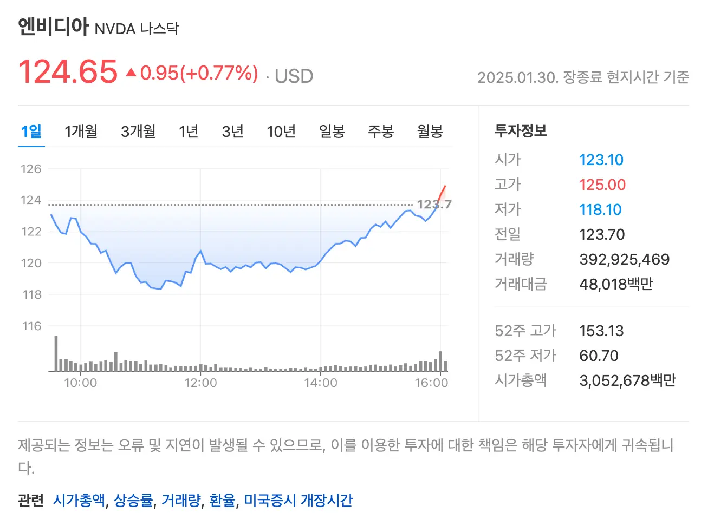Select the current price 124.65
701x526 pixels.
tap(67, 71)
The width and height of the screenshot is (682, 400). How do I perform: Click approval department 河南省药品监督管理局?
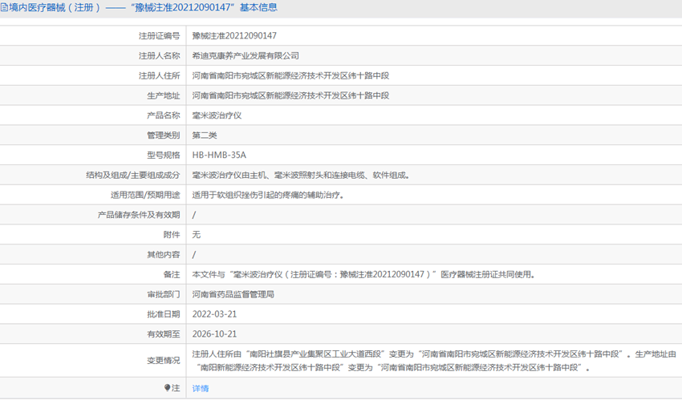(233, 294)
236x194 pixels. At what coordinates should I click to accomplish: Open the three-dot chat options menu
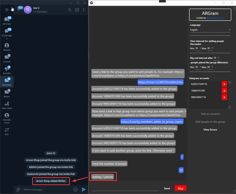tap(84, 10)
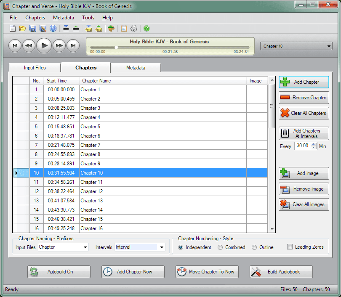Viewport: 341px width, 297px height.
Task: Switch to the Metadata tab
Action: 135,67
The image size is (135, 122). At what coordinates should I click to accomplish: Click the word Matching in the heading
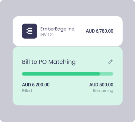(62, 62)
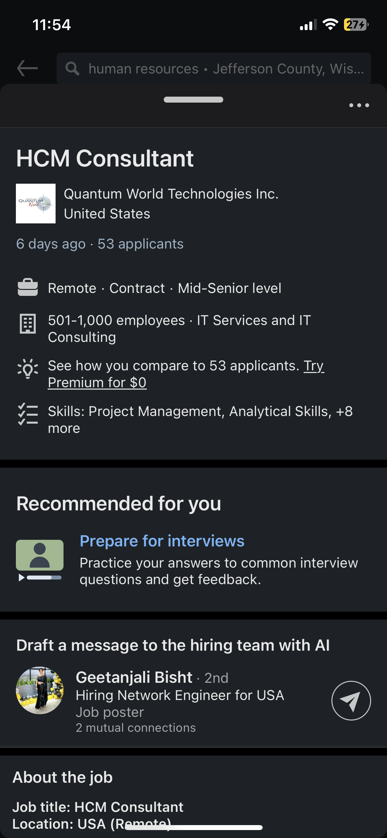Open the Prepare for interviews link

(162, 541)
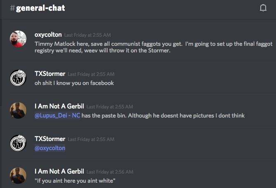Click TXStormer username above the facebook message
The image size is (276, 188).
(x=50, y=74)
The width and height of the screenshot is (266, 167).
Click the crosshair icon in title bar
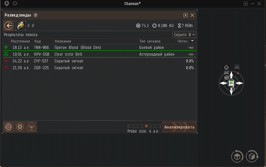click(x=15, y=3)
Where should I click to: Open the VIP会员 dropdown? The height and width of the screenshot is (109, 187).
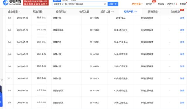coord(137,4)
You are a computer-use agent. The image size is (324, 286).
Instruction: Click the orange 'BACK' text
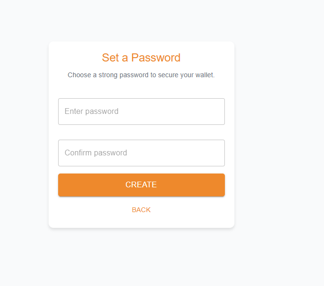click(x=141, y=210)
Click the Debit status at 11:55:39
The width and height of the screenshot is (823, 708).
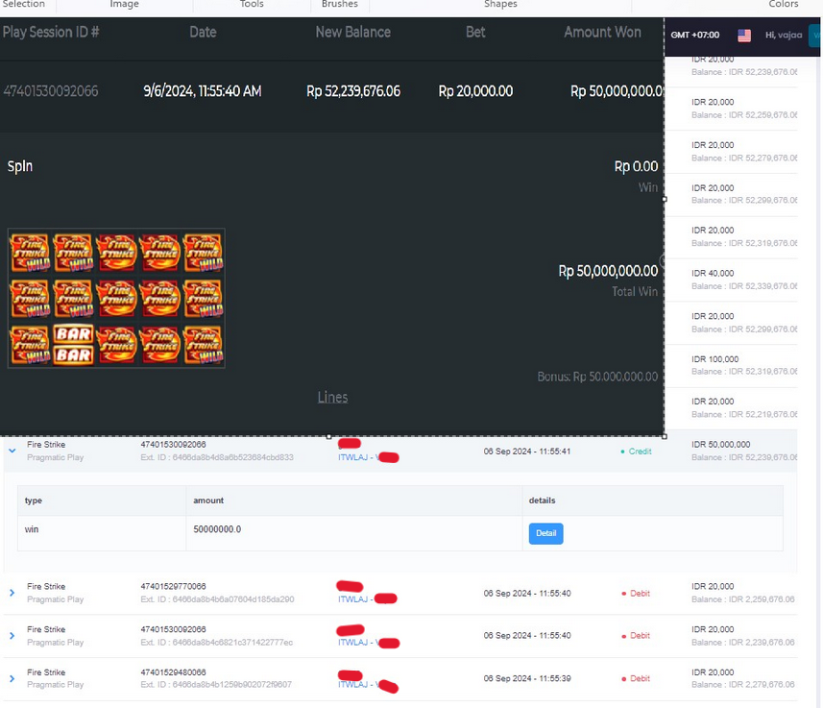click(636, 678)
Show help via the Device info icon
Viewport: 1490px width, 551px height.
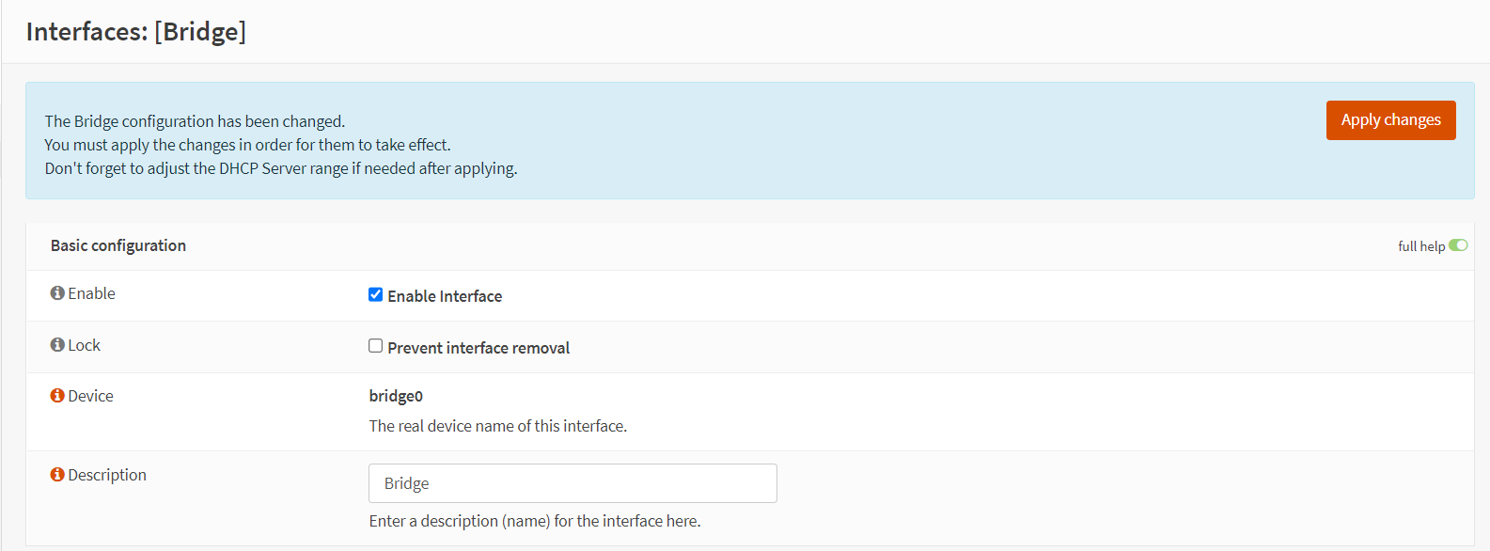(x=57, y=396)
━━━━━━━━━━━━━━━━━━━━━━━━━━━━━━
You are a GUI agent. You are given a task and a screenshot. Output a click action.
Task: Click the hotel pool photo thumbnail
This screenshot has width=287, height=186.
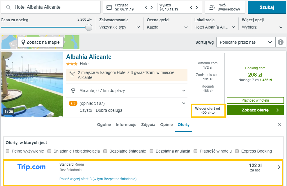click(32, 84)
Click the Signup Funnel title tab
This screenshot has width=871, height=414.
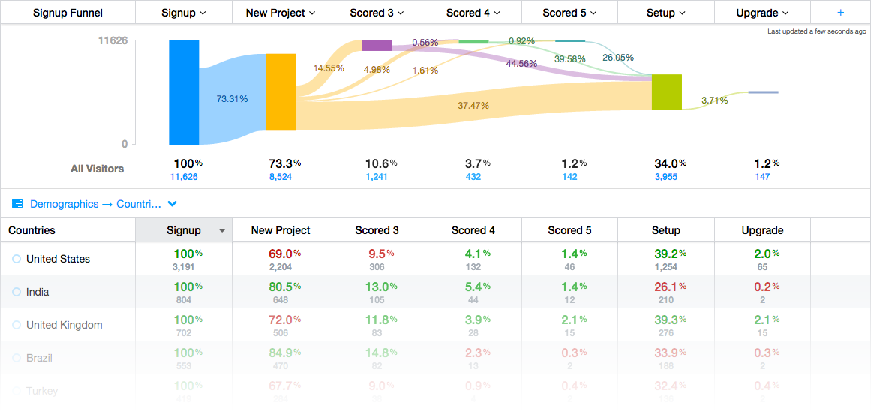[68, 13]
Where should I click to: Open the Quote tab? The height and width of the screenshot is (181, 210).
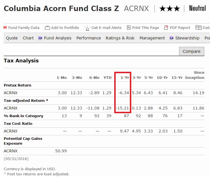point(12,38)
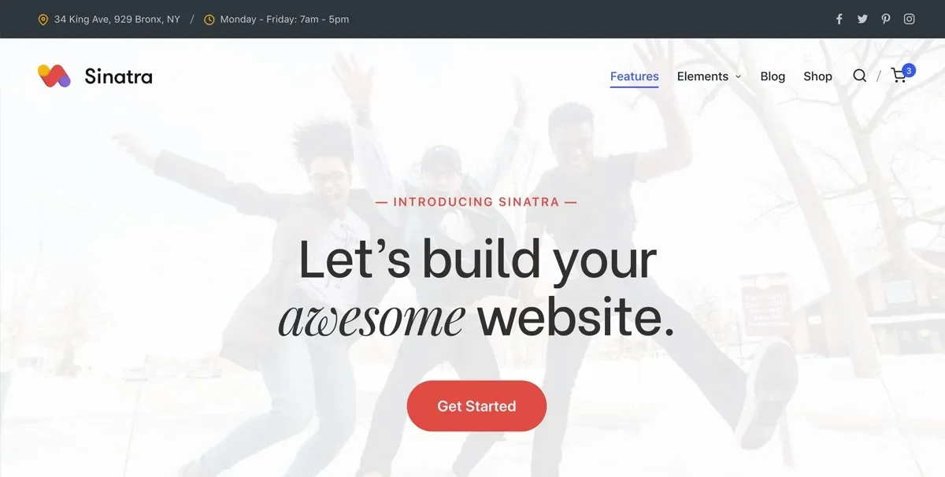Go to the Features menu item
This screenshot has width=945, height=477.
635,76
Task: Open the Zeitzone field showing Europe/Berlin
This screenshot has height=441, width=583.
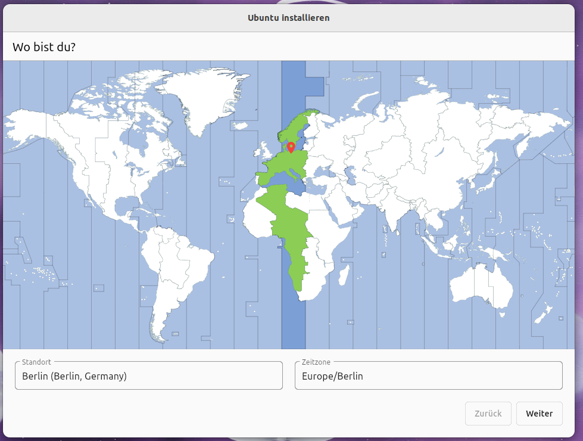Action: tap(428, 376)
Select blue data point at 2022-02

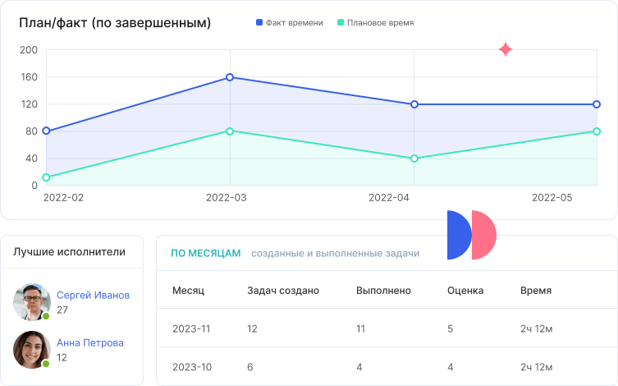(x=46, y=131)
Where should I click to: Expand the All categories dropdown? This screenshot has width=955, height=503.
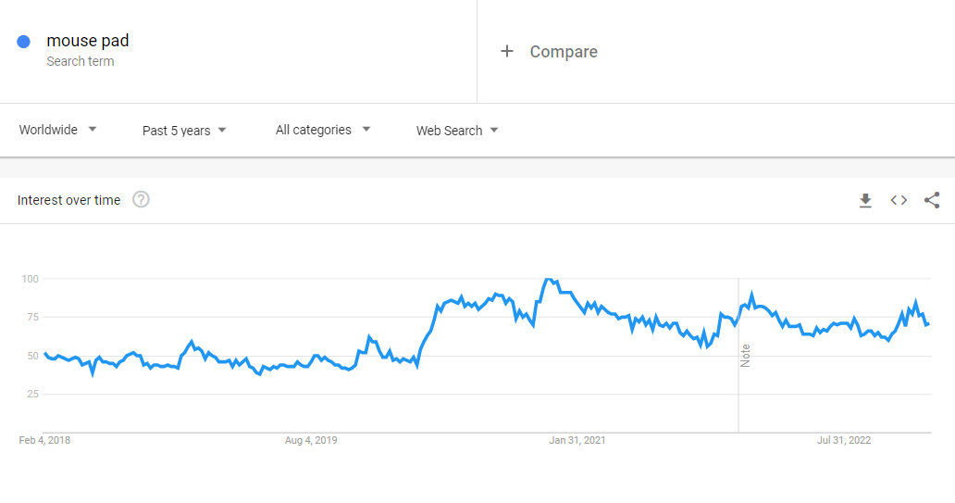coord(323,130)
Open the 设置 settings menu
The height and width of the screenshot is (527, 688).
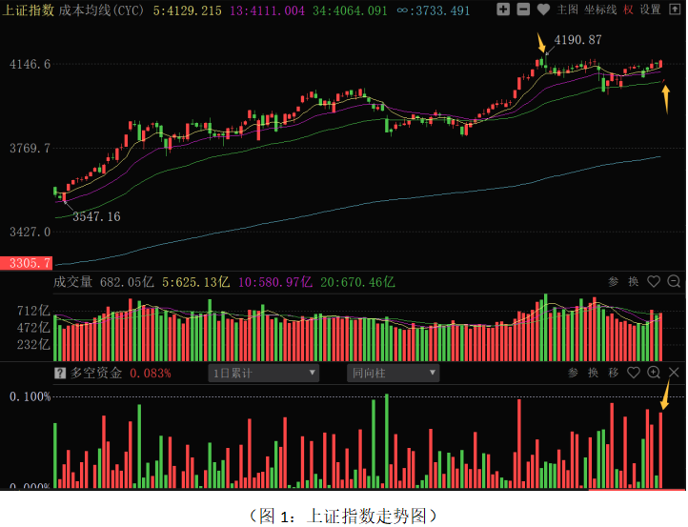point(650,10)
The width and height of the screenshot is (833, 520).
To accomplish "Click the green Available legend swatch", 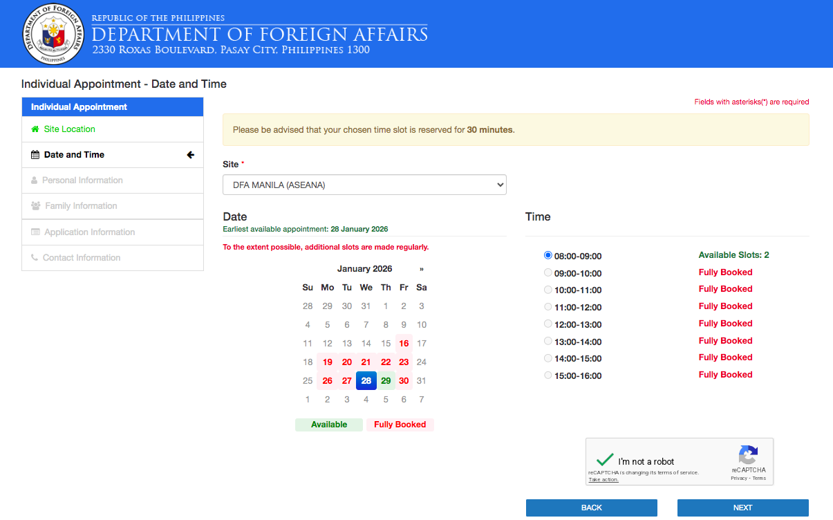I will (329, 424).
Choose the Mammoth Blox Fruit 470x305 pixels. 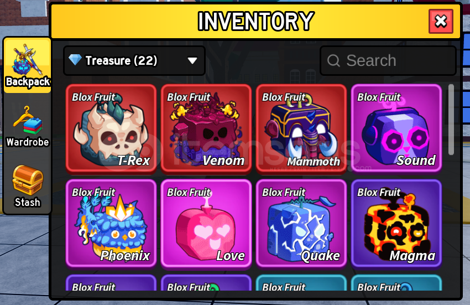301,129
━━━━━━━━━━━━━━━━━━━━━━━━━━━━━━
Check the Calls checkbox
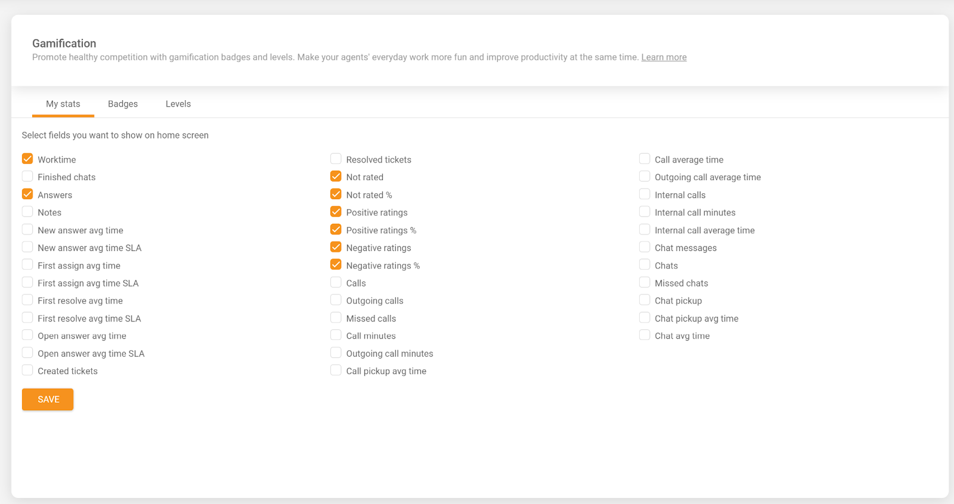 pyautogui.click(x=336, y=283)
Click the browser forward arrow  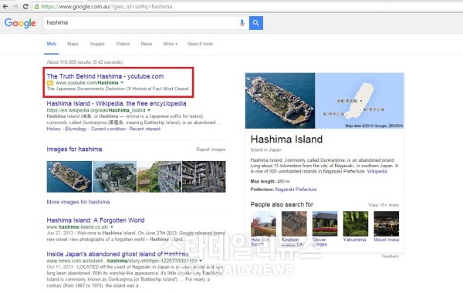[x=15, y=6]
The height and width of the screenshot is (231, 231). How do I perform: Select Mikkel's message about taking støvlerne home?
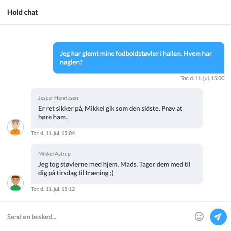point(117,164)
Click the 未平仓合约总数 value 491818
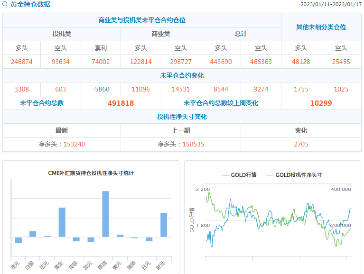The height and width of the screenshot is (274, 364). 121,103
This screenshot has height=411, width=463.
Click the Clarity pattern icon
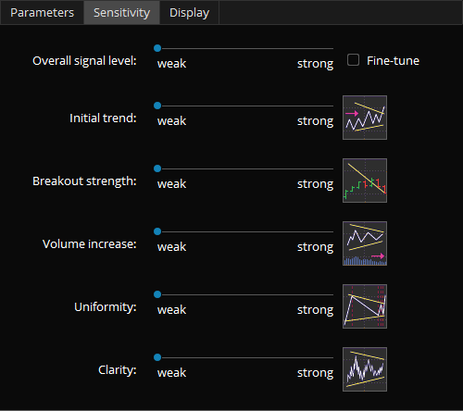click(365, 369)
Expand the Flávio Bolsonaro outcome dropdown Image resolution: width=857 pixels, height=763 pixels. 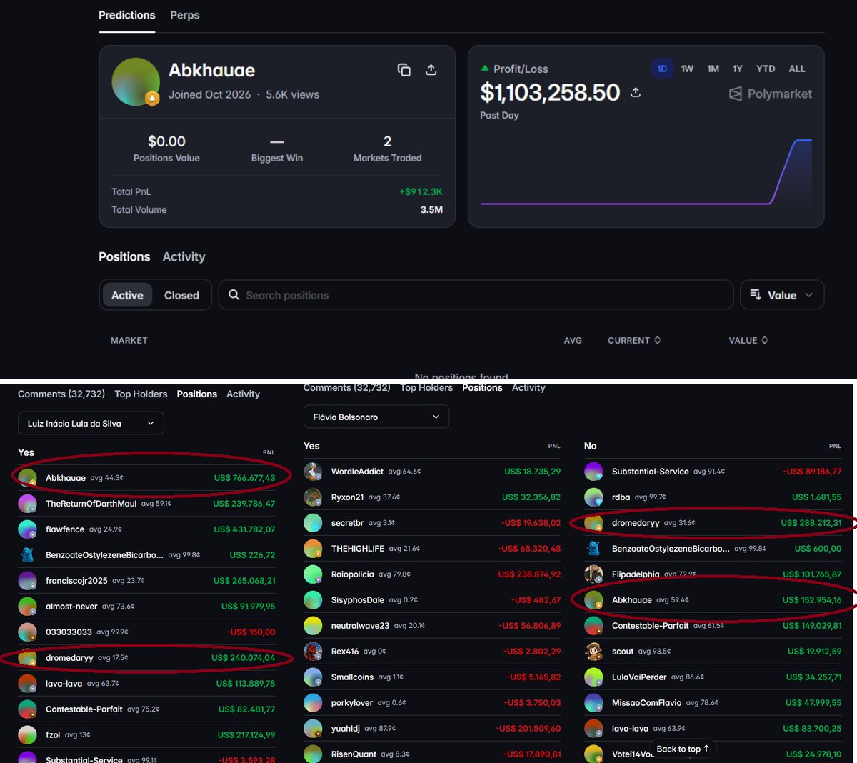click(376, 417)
━━━━━━━━━━━━━━━━━━━━━━━━━━━━━━
▶ **What needs to be done**: Check the listing above for "agent". Show every line where it turns up.

▶ **Result of the task**:
You are a computer-use agent. The image size is (324, 286).
You are a GUI agent. You are given a task and a screenshot. Output a click action.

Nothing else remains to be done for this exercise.